> _Data for processing_:
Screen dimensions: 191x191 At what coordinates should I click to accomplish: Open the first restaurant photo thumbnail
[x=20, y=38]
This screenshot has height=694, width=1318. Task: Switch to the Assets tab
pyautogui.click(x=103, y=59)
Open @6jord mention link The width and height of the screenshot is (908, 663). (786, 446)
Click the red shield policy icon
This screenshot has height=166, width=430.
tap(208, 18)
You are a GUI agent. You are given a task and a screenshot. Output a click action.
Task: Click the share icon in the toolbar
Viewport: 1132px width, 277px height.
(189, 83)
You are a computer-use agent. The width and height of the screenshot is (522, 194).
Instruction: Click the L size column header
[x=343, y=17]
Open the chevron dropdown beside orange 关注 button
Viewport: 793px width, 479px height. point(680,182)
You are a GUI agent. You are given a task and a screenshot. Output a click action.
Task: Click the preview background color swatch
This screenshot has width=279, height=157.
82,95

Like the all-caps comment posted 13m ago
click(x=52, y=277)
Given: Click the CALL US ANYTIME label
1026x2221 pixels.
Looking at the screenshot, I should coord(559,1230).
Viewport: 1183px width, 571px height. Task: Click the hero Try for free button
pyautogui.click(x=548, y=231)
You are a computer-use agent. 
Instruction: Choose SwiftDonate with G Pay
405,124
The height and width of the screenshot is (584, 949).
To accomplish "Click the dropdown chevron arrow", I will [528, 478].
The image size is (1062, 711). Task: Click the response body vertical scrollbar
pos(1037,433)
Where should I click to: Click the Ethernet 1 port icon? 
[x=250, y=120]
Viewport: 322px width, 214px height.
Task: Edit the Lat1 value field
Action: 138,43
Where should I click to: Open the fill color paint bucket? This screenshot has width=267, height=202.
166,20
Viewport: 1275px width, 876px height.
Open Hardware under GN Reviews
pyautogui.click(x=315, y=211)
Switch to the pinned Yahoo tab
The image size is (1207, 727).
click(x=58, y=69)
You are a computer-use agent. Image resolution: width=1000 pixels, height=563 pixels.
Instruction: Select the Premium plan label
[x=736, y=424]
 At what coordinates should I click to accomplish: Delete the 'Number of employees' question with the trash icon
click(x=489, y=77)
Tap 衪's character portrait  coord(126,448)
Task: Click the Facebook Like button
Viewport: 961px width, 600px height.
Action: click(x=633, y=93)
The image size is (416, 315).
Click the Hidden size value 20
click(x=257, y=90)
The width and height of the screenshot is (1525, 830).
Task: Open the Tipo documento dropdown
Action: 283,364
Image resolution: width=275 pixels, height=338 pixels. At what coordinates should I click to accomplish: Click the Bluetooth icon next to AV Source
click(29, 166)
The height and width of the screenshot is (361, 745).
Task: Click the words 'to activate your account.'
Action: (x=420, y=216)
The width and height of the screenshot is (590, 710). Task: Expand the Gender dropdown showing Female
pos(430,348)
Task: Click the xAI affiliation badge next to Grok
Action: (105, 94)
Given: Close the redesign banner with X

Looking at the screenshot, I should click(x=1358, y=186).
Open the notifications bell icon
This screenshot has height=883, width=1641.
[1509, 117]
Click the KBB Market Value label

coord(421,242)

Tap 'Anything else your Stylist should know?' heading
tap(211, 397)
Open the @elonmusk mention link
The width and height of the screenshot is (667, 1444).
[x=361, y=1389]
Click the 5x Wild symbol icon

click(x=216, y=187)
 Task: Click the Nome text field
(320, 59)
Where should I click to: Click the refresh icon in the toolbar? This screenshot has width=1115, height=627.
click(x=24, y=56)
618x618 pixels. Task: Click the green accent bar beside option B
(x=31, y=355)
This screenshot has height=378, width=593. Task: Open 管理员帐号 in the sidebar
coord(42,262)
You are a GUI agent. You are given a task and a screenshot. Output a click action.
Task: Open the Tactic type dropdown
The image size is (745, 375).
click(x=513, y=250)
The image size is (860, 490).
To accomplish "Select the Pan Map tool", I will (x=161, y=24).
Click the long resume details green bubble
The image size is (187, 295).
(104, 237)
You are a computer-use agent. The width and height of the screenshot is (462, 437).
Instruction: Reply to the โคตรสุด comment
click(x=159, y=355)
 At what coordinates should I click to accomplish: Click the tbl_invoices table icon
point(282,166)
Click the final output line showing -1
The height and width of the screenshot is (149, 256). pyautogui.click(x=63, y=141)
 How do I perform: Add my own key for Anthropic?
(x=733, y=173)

> _Activity_: Copy each line of the records containing the string "link".

> _Task output_:
Open @6jord mention link The width and height of the screenshot is (908, 663). (786, 446)
Open the @elonmusk mention link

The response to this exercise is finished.